> [Records for locating described items]
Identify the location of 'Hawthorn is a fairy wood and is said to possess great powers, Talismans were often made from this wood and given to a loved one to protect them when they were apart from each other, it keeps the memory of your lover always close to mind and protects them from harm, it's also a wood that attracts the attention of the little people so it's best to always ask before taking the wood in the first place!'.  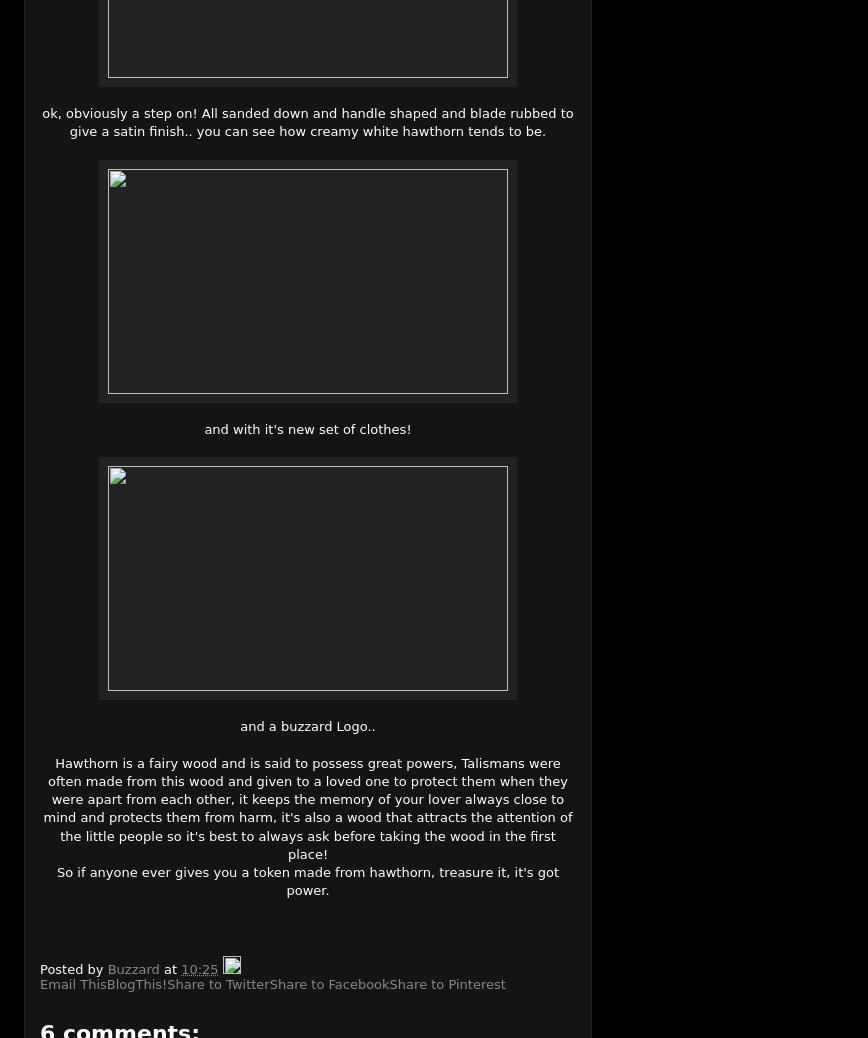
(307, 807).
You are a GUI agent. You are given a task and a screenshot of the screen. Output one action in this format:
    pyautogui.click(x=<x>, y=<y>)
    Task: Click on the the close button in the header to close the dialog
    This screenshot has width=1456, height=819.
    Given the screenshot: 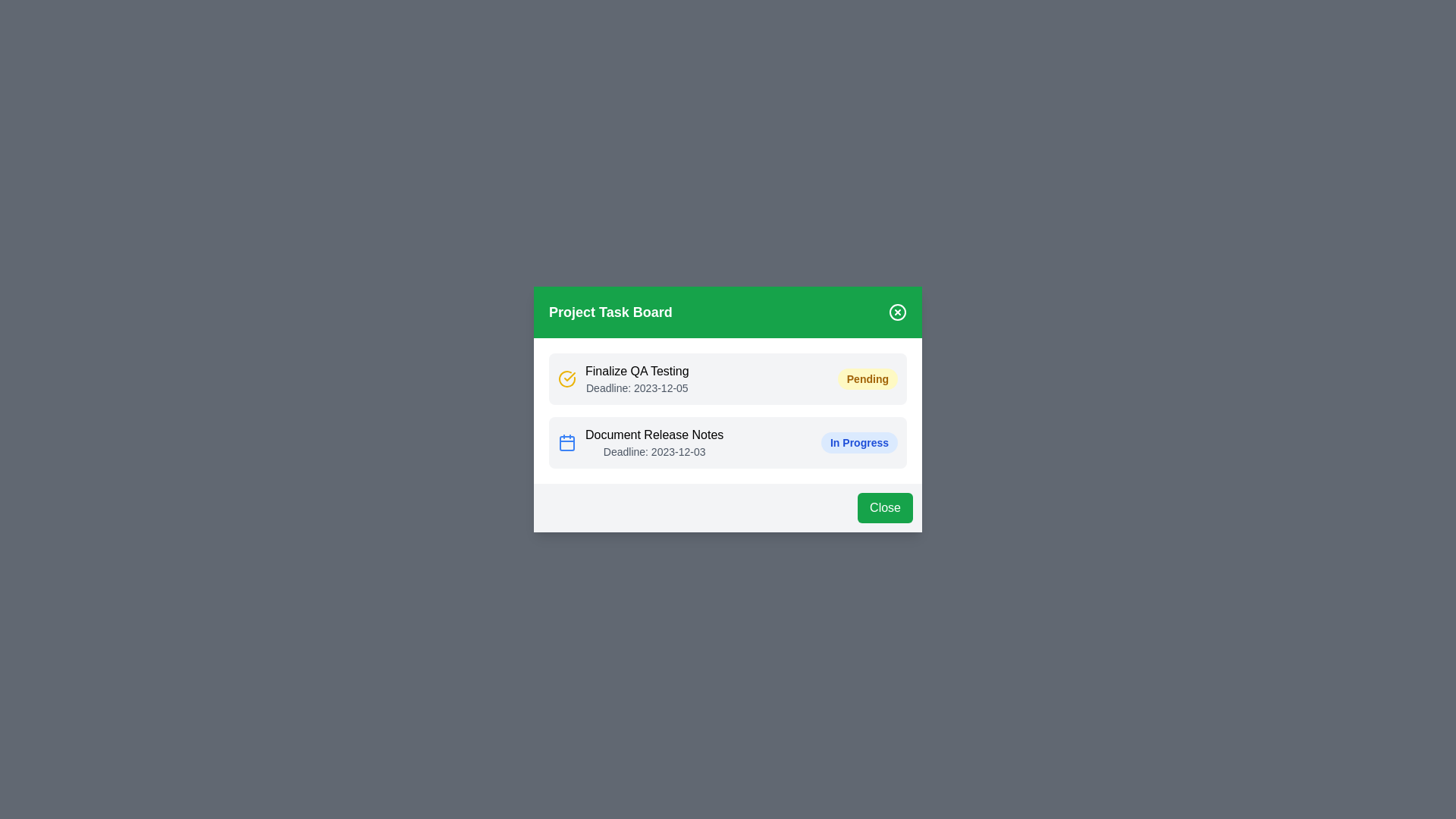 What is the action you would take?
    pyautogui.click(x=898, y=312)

> [What this task involves]
Format the lines starting at the first one and ending at the line that contains "(307, 807)." as a two-column CSV with the headers text and answer, one row per text and its answer. Put each value in a single quoted field with line breaks replaced by spaces, and leave the pictures out.

> [The reply]
text,answer
"Identify the location of 'Hawthorn is a fairy wood and is said to possess great powers, Talismans were often made from this wood and given to a loved one to protect them when they were apart from each other, it keeps the memory of your lover always close to mind and protects them from harm, it's also a wood that attracts the attention of the little people so it's best to always ask before taking the wood in the first place!'.","(307, 807)."